WORK TO BE COMPLETED
Quote, word for word, the line containing "The width and height of the screenshot is (1097, 516)." and all lines that follow it to the end of the records, with no pictures.

START RECORDS SHOWN

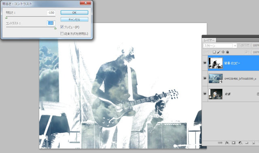Image resolution: width=259 pixels, height=153 pixels.
Task: Switch to the レイヤー tab
Action: (209, 40)
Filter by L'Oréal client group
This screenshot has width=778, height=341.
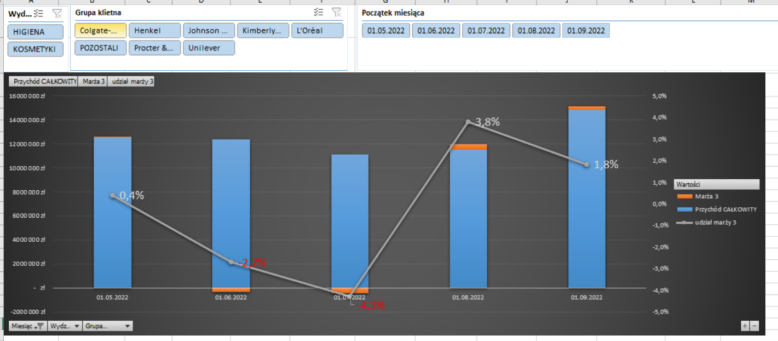(x=317, y=31)
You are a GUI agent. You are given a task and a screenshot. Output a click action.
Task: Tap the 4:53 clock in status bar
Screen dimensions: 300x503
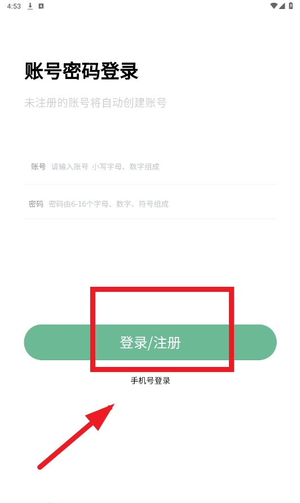click(x=14, y=6)
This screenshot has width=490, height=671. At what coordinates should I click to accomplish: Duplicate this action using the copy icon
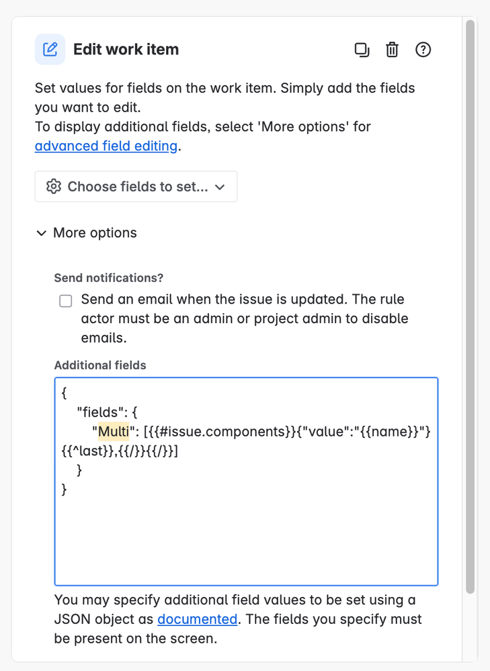coord(362,49)
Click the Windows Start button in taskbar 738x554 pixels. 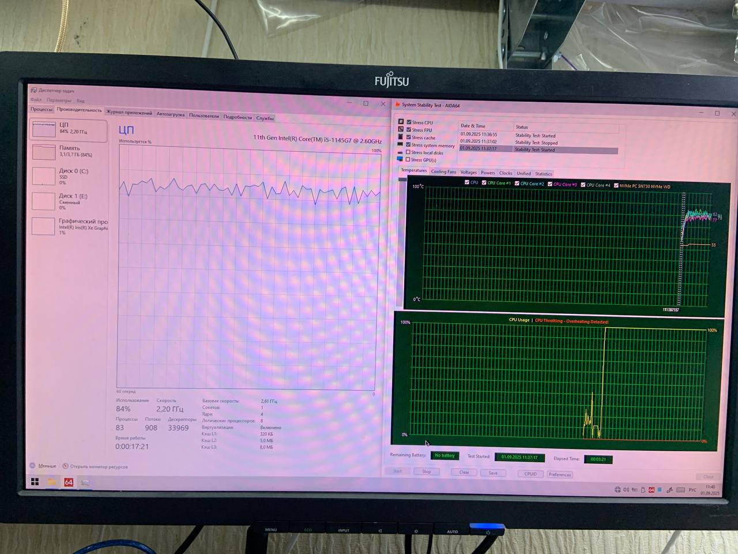tap(35, 481)
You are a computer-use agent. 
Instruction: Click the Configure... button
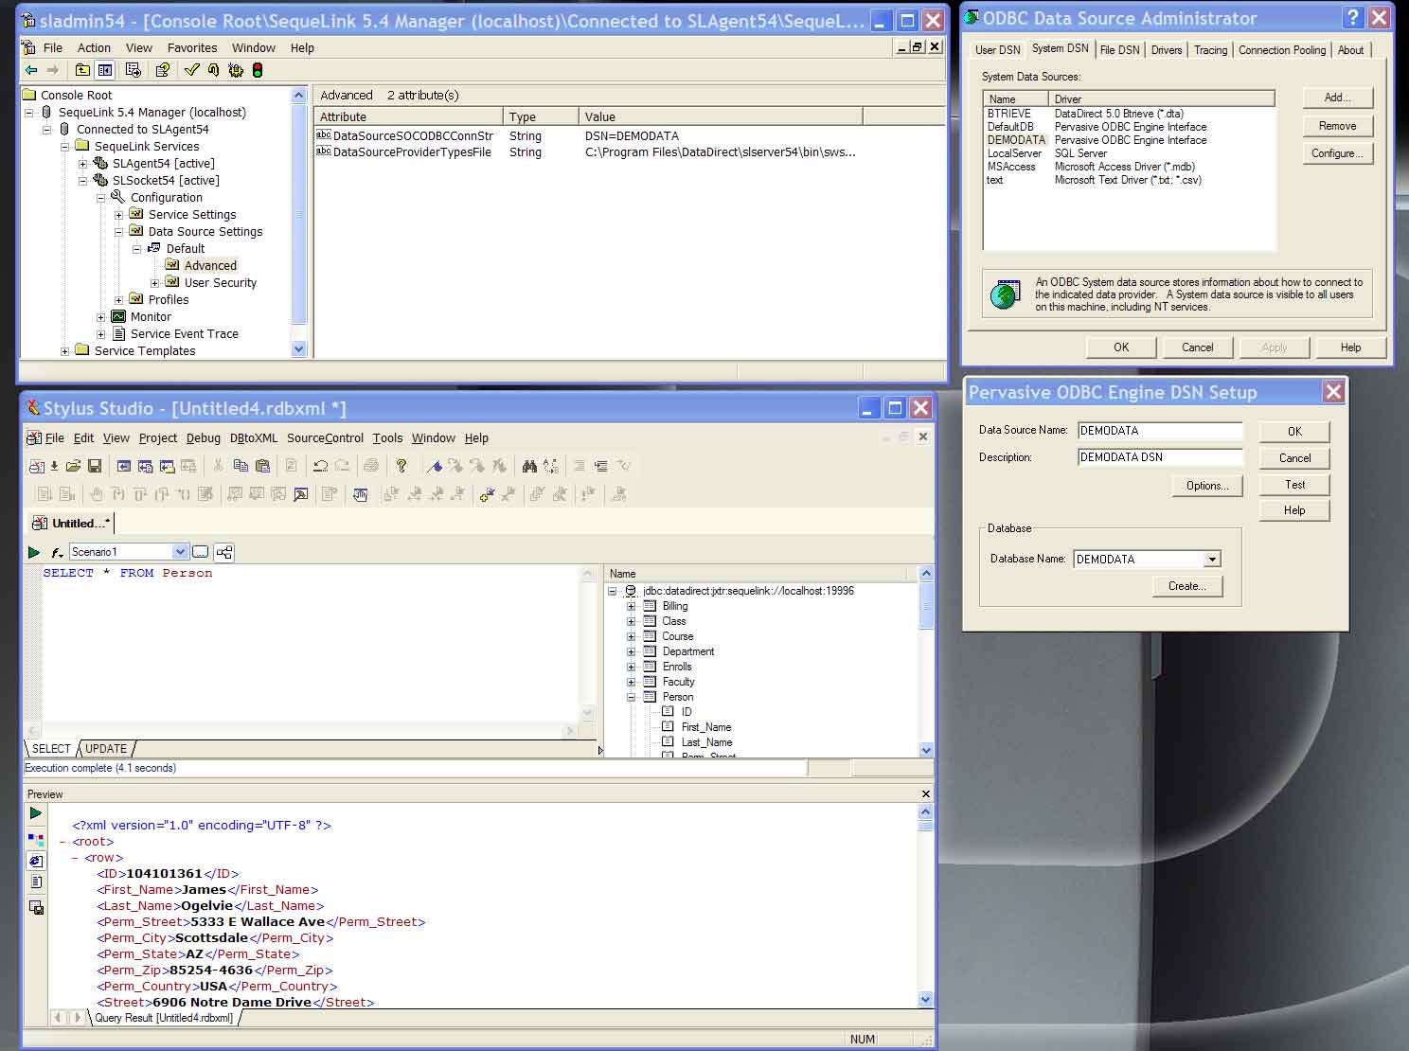click(1336, 153)
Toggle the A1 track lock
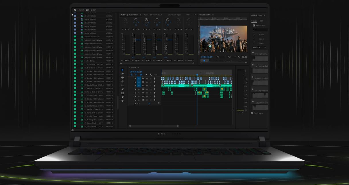The width and height of the screenshot is (349, 185). pyautogui.click(x=135, y=78)
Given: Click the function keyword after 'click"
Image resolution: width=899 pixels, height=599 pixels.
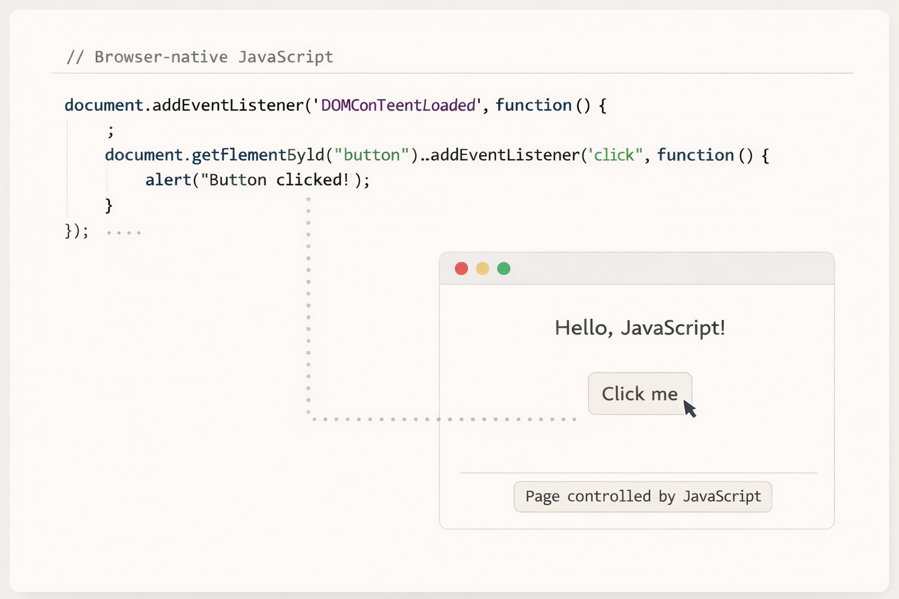Looking at the screenshot, I should click(x=695, y=155).
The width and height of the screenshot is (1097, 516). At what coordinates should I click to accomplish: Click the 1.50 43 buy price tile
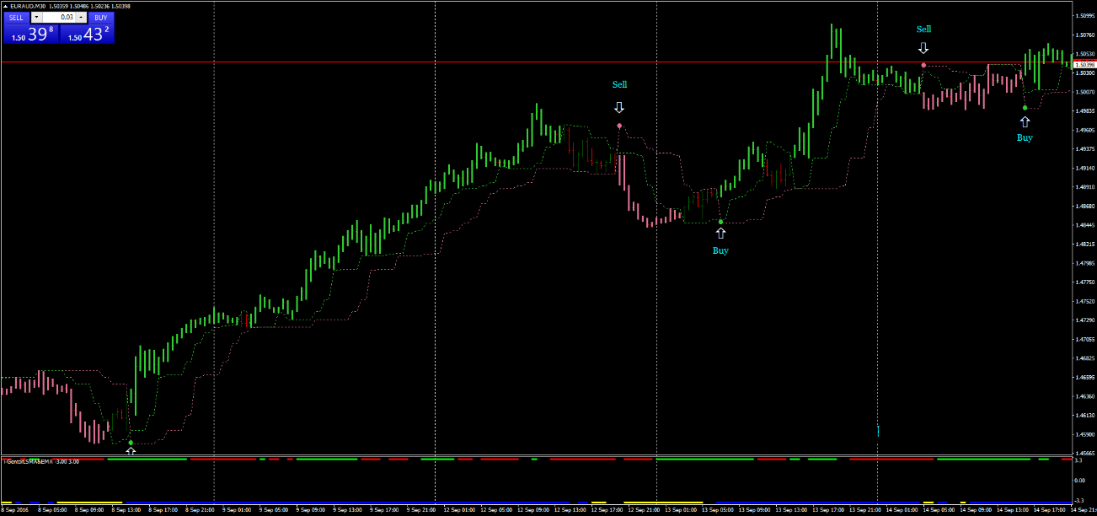point(86,34)
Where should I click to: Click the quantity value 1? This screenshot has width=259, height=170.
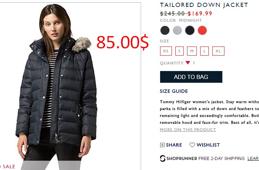pyautogui.click(x=194, y=63)
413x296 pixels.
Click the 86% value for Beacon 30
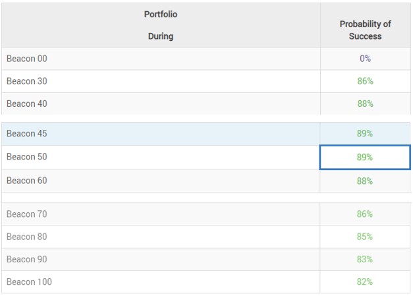(366, 81)
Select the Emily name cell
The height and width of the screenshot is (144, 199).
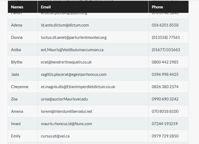coord(23,136)
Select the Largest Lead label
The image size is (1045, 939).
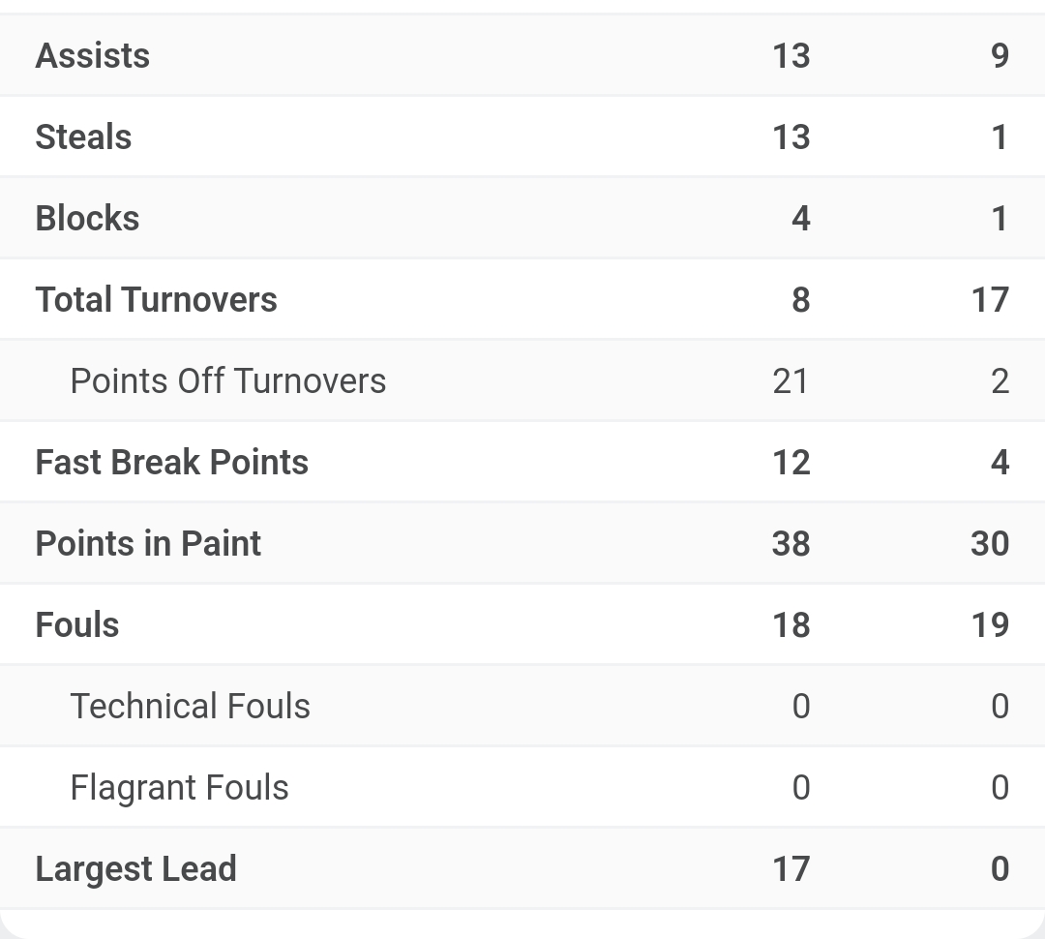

END RECORDS SHOWN

FINISHED TASK
The width and height of the screenshot is (1097, 516). At what coordinates should I click to accomplish: Click the 1.50 43 buy price tile
point(86,34)
Where should I click to: Click the quantity value 1? This screenshot has width=259, height=170.
pyautogui.click(x=194, y=63)
413x296 pixels.
Click the 86% value for Beacon 30
(366, 81)
Select the Emily name cell
The height and width of the screenshot is (144, 199).
coord(23,136)
Select the Largest Lead label
The image size is (1045, 939).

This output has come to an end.